● **Problem**:
Pictures excluded, return the lines below from the first through the line holding "The image size is (874, 655).".

Stored data entries:
--

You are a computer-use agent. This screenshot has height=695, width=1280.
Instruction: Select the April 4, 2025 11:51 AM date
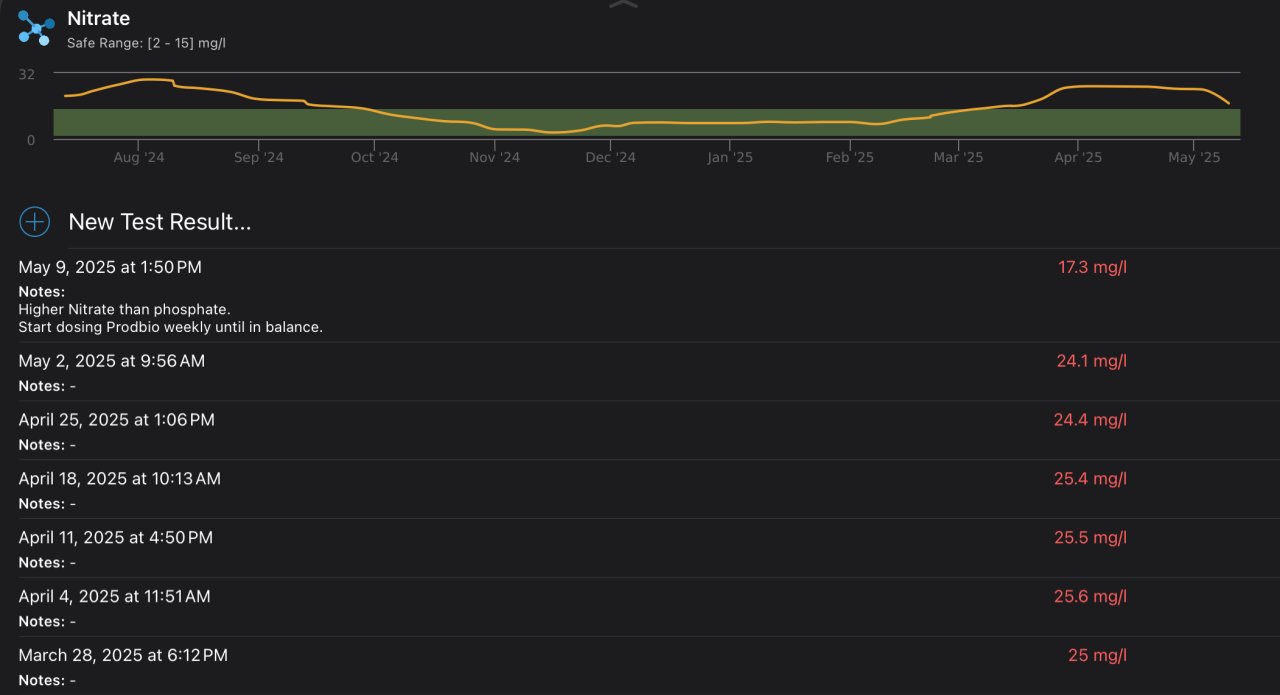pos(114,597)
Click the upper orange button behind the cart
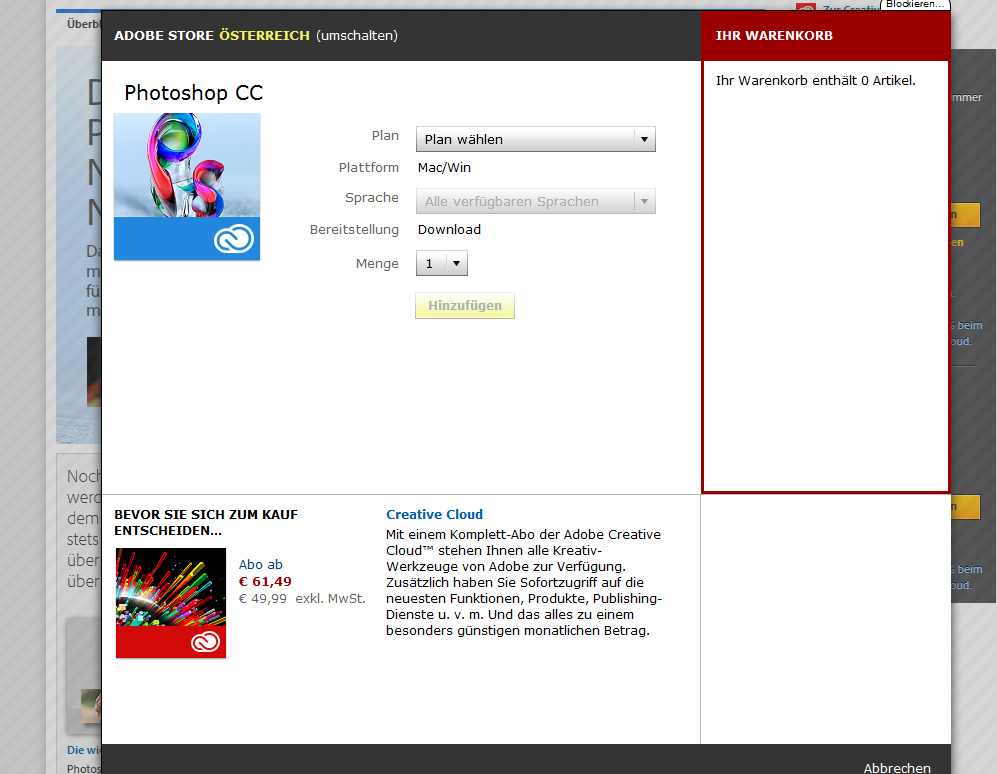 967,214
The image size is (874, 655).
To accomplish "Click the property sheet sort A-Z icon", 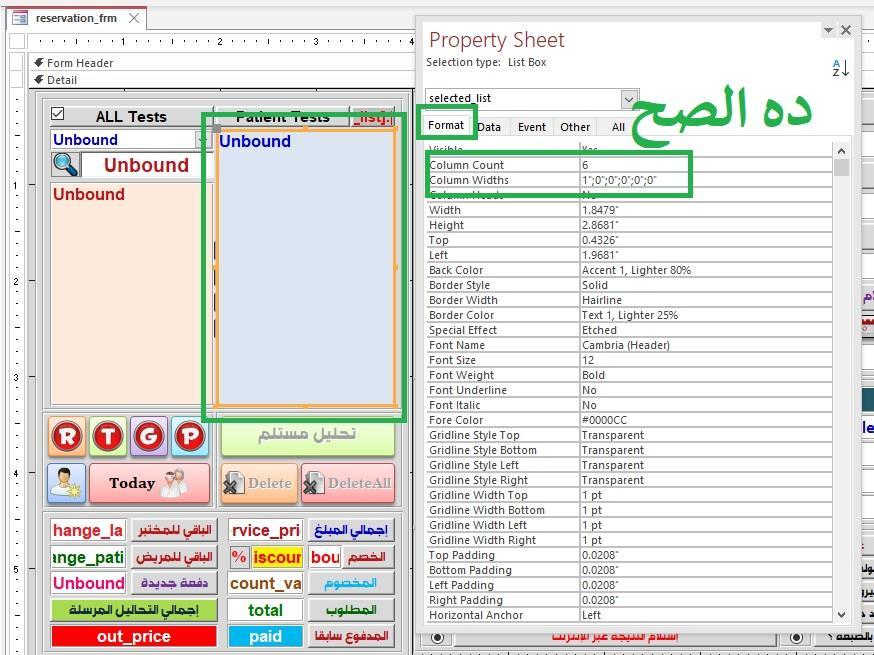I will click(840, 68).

--

● **Solution**:
You are a computer-use agent. This screenshot has height=695, width=1280.
Instruction: Select the April 4, 2025 11:51 AM date
pos(114,597)
Click the upper orange button behind the cart
 967,214
The image size is (874, 655).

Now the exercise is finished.